What is needed:
Nothing but the lines from the one with "Screen dimensions: 1026x626" through the final line of the entries should appear in the answer, copied exactly and without pictures.

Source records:
◇ ◇ ◇ ◇ ◇ ◇ ◇

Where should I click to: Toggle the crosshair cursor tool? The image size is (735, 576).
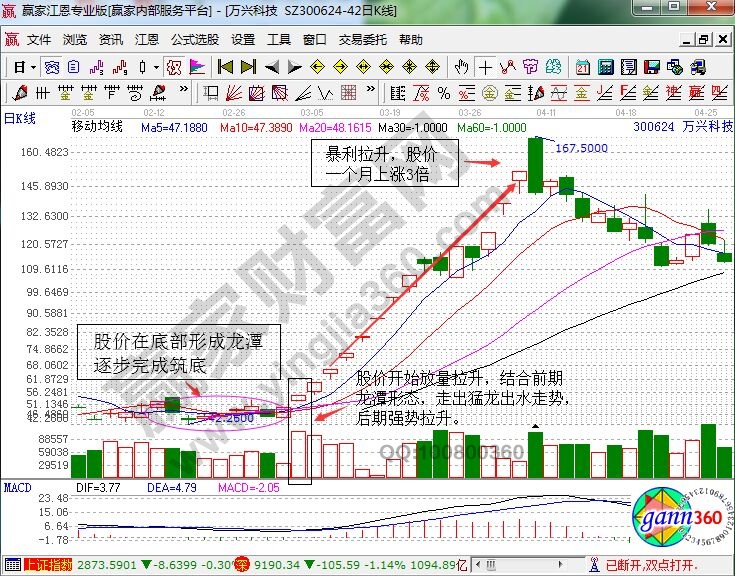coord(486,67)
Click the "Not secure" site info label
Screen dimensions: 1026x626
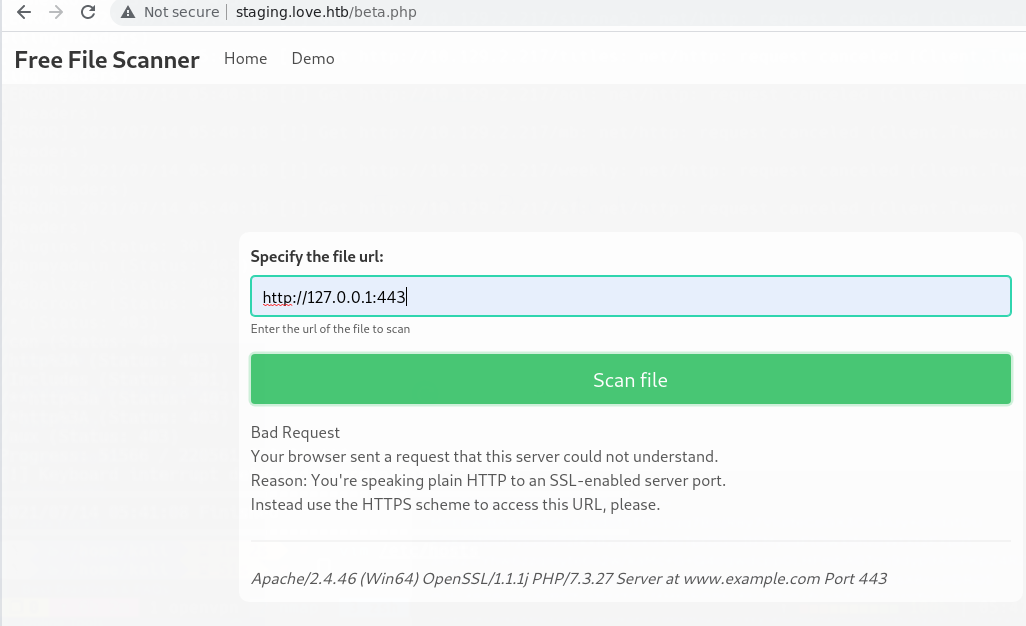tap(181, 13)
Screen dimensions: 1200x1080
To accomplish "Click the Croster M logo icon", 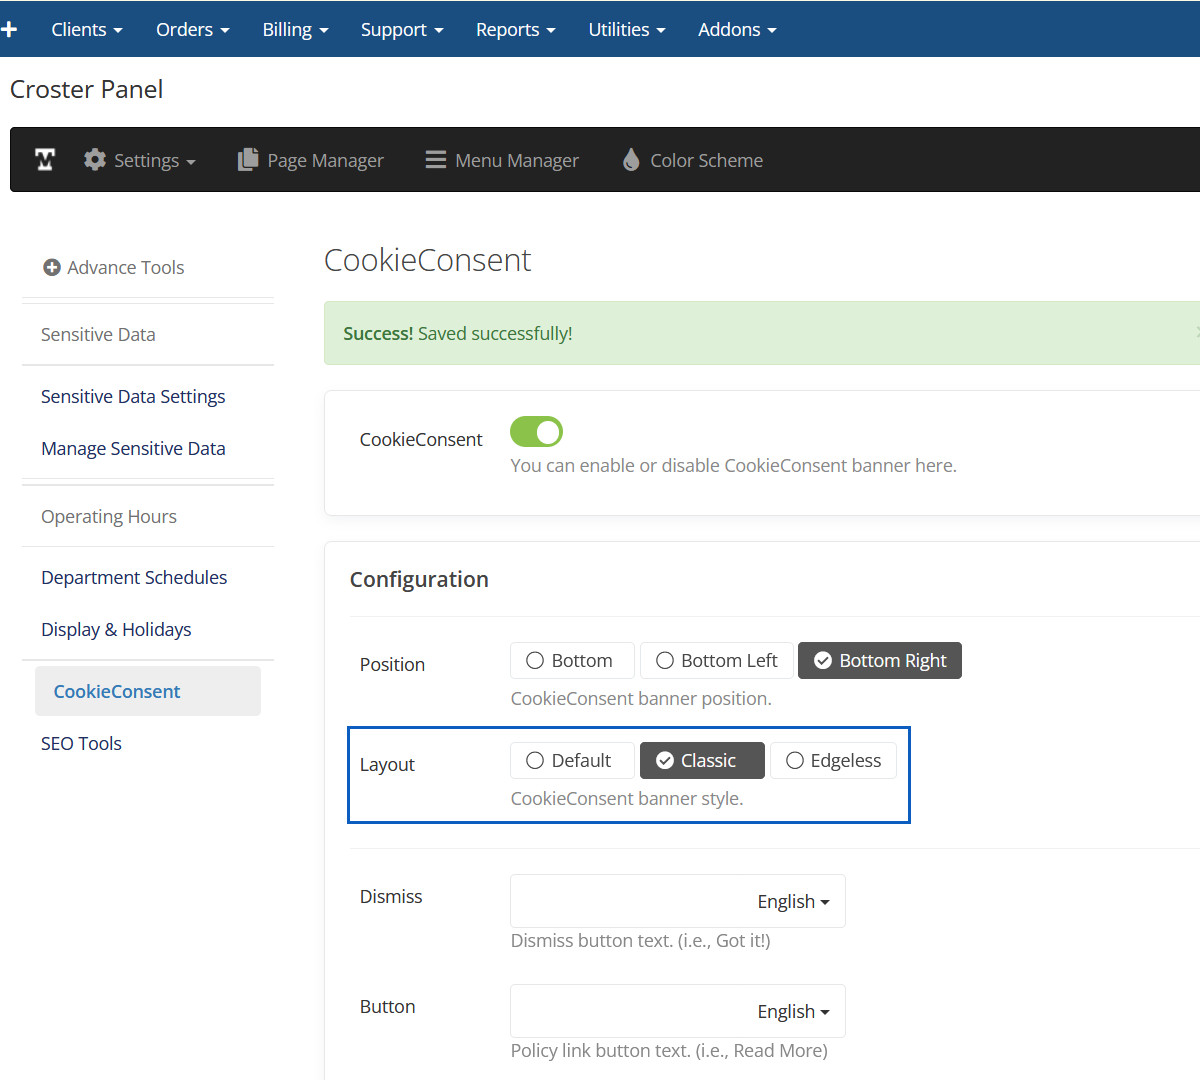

◇ ◇ ◇ ◇ ◇ ◇ ◇

Answer to the problem:
Screen dimensions: 1026x626
tap(181, 13)
Screen dimensions: 1200x1080
To accomplish "Click the Croster M logo icon", 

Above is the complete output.